+++ RECORD EXCERPTS
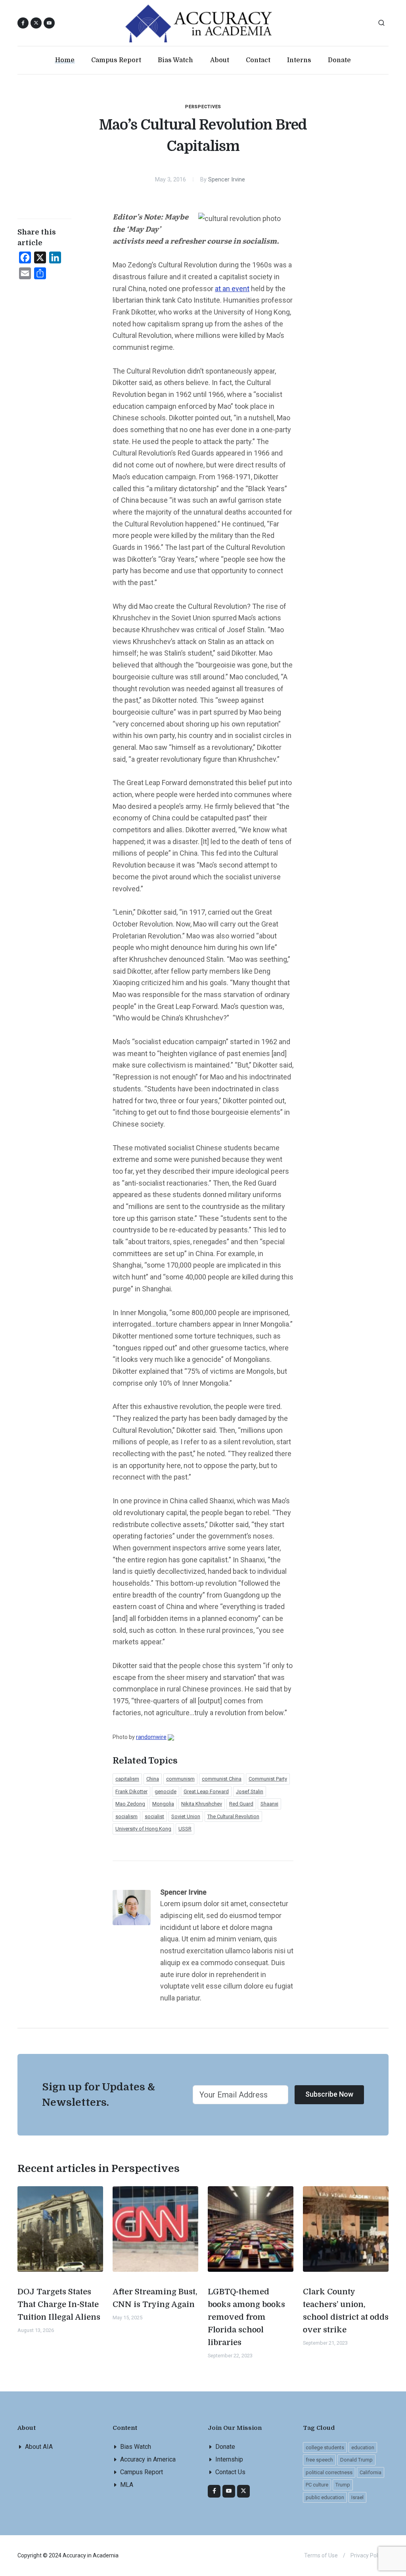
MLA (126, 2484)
++++++
+++ RECORD EXCERPTS
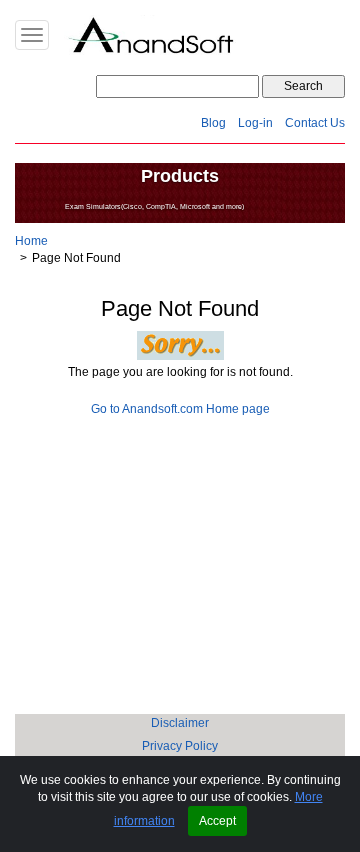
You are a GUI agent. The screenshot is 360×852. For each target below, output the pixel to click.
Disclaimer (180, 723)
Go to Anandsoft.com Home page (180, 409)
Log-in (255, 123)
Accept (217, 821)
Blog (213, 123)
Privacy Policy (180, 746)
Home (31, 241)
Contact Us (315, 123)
++++++
Repeat exactly the lines above from the one with "Disclaimer (180, 723)" up to and including the one with "Contact Us (315, 123)". No other line belongs in the reply.

▸ EXERCISE OUTPUT:
Disclaimer (180, 723)
Go to Anandsoft.com Home page (180, 409)
Log-in (255, 123)
Accept (217, 821)
Blog (213, 123)
Privacy Policy (180, 746)
Home (31, 241)
Contact Us (315, 123)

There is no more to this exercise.